This decadent body butter combines the intoxicating tropical fragrance of Monoi de Tahiti oil with the wonderfully smooth texture and fantastic moisturizing properties of capuacu butter.
Cupuacu butter is often praised for the almost silicone-like feel it leaves on the skin, distinguishing it from the more popular unrefined shea butter (USA / Canada), which is stickier and greasier. A relative of cocoa, the raw butter has a slight cocoa-y scent, with hints of what could be described as sour milk. Though the scent dissipates quickly, New Directions Aromatics no longer sells the raw version (only a refined and deodorized one), and that might be for the best. In any event, I’m using the deodorized version here.
Monoi de Tahiti is made by macerating the petals of the tiare flower with virgin coconut oil. After the petals have been strained out, the remaining virgin coconut oil is heavily perfumed with the aroma of the tropical flower. Physically the oil performs just like coconut oil, but with an added heavenly scent.
Blended together, the Monoi de Tahiti softens the cupuacu enough to make for a lovely body butter that smells of the tropics and leaves your skin decadently soft.
I’ve added a few drops of spearmint essential oil to temper the sweetness of the Monoi de Tahiti and round out the scent, and it’s lovely. Give it a try 🙂
Cupuacu, Mint, and Monoi Body Butter
50g | 1.76oz capuacu butter
10g | 0.35oz Monoi de Tahiti oil
10 drops spearmint essential oil
Measure the capuacu butter and Monoi de Tahiti into a glass measuring cup and melt in a double boiler.
Once the oils have melted together, remove them from the heat and stir in the spearmint essential oil.
Pour the melted mixture into a tin (100mL/3.3oz is a good size) and pop the tin in the fridge to set up.
Love the ingredients, my dilemma now is where to source the Monoi de Tahiti oil?

• TO BE DONE:
[A] Write out the passage of the body butter recipe that begins with the words containing "Cupuacu butter is" and ends with "deodorized version here.".
[B] In the body butter recipe, how is Monoi de Tahiti made?
The lines that come next have no connection to the body butter recipe.

• GIVEN INFORMATION:
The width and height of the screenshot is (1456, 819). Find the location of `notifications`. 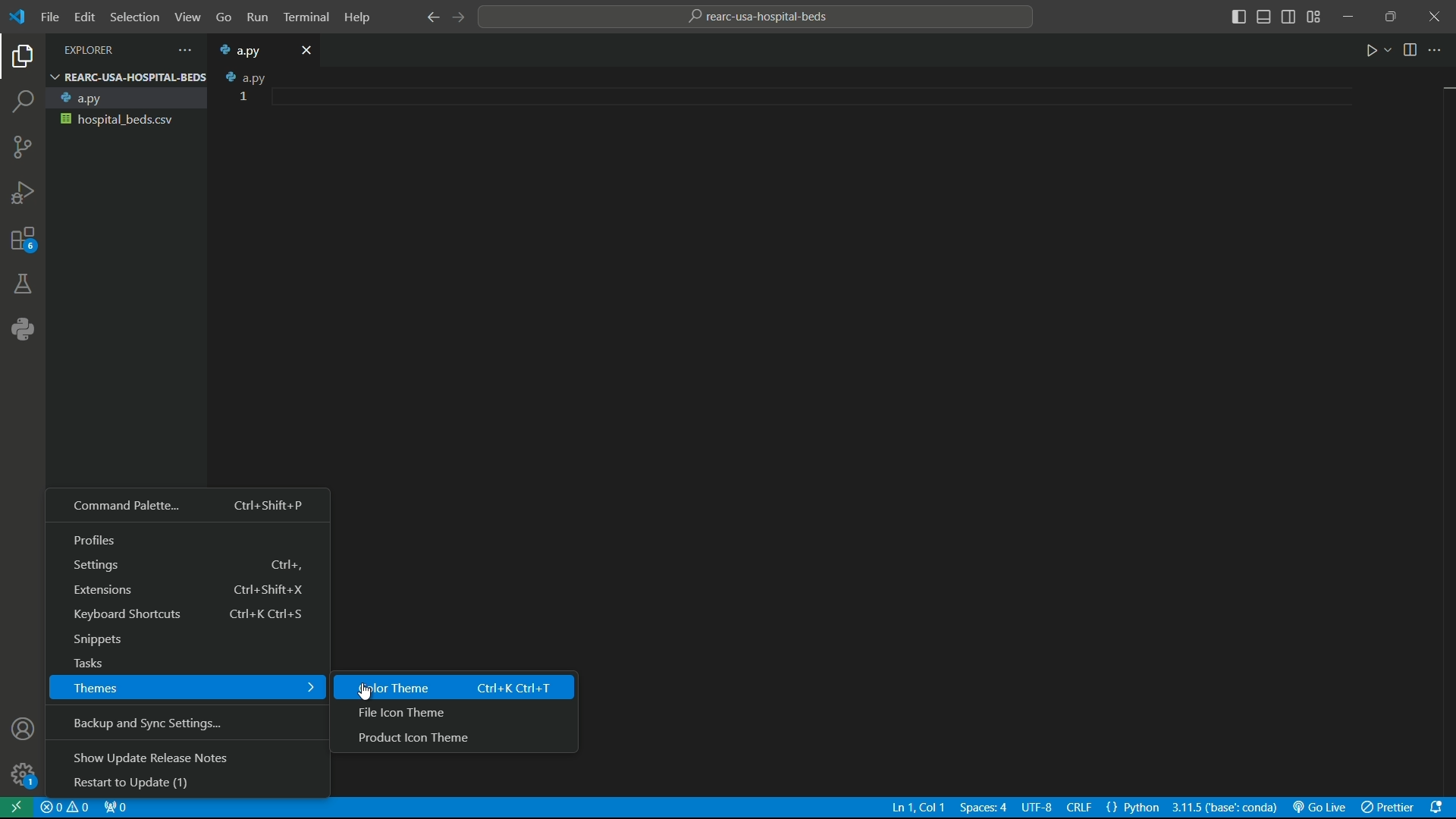

notifications is located at coordinates (1440, 807).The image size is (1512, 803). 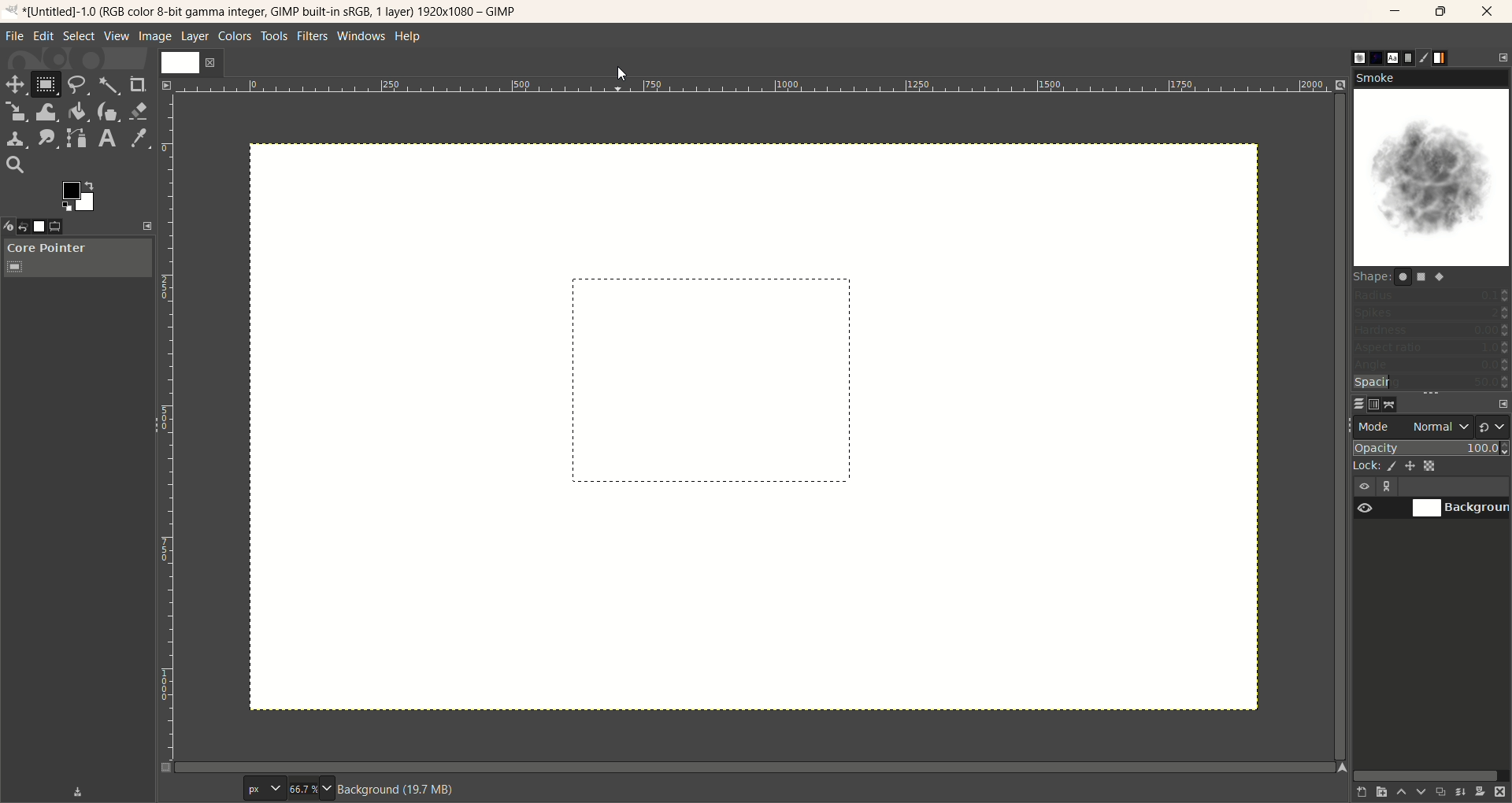 What do you see at coordinates (1381, 793) in the screenshot?
I see `create a new layer` at bounding box center [1381, 793].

• SOLUTIONS TO THE PROBLEMS:
[A]
Cupuacu butter is often praised for the almost silicone-like feel it leaves on the skin, distinguishing it from the more popular unrefined shea butter (USA / Canada), which is stickier and greasier. A relative of cocoa, the raw butter has a slight cocoa-y scent, with hints of what could be described as sour milk. Though the scent dissipates quickly, New Directions Aromatics no longer sells the raw version (only a refined and deodorized one), and that might be for the best. In any event, I’m using the deodorized version here.

[B] By macerating the petals of the tiare flower with virgin coconut oil.